Whitepaper: Couchbase vs RavenDB Performance at Rakuten Kobo

time to read 2 min | 220 words

We just published a white paper on RavenDB performance vs. Couchbase performance in a real customer scenario.

I had to check the results three times before I believed them. RavenDB is pretty awesome, but I had no idea it was that awesome.

The data set was reasonably big, 1.35 billion docs and the scenario we present is a real world one based on production load.

Some of the interesting details:

RavenDB uses 1/3 of the disk space that Couchbase uses, but stores 3 times as much data.
Operationally, RavenDB just worked, Couchbase needed 6 times the hardware to just scrape by. A single failure in Couchbase meant at least 15 – 45 minutes for the node to recover. Inducing failures in RavenDB brought the node back up in a few seconds.
For queries, we pitted a Couchbase cluster with 96 cores and 384 GB RAM against single RavenDB node running on a Raspberry PI. RavenDB on the Pi was able to sustain better latencies at the 99 percentile handling twice as much load as Couchbase is able.

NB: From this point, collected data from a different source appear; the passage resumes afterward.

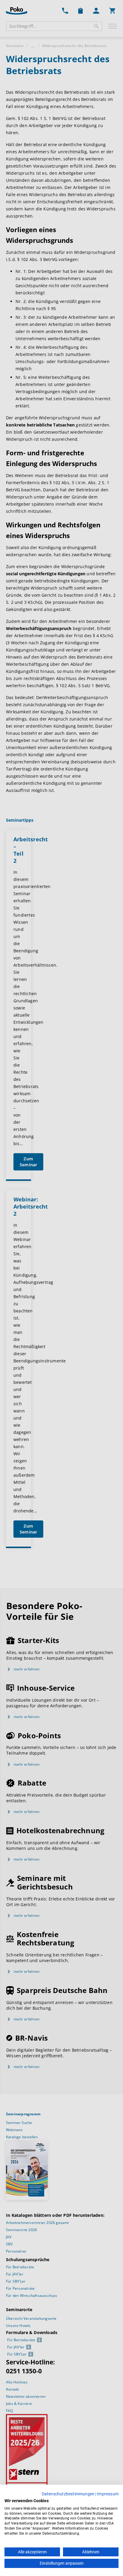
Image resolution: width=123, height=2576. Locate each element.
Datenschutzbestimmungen (68, 2493)
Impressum (108, 2493)
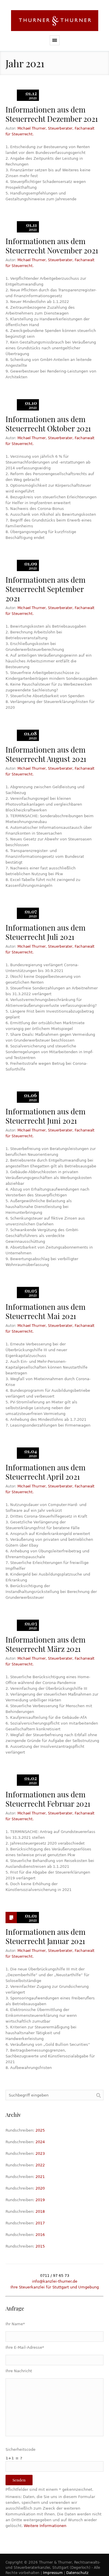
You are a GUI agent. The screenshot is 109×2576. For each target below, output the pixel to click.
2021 (40, 2176)
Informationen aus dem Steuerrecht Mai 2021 (45, 1311)
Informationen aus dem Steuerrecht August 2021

There are all sort of other goodies in the white paper and we went pretty deep into the overall architecture and impact of the difference design decisions.

As usual, we welcome your feedback.

Tweet Share Share 12 comments

Tags:

Comments

09 Apr 2021
14:47 PM

13xforever

That's nice, maybe I'll live the day when their JP store won't throw some kind of error on every page navigation 😹

09 Apr 2021
22:06 PM

Rafal

Congrats, looks like RavenDB is not a couch potato And managed to do the task with almost no overhead in disk usage vs raw data However, i wonder, if the goal was to optimize data structure for quick search of highlights by user id and book id, i think there's still a lot of overhead even in the raw data. 1.35 billion records, assume big numbers and lets take 8 bytes for book Id, 8 bytes for user Id and 4 bytes for position in the book - this gives us 27 GB of data. With binary storage of data and indexes we would fit everything in 64GB. Just put it in bare Voron, or BerkeleyDB and a single laptop would handle hundreds of thousands of queries per second. And you dont need clusters, sharding, caching...

09 Apr 2021
22:11 PM

Oren Eini

Rafal,

The key here isn't the association of user to books, what we were working here was the highlights. There is a sample document there that shows the data.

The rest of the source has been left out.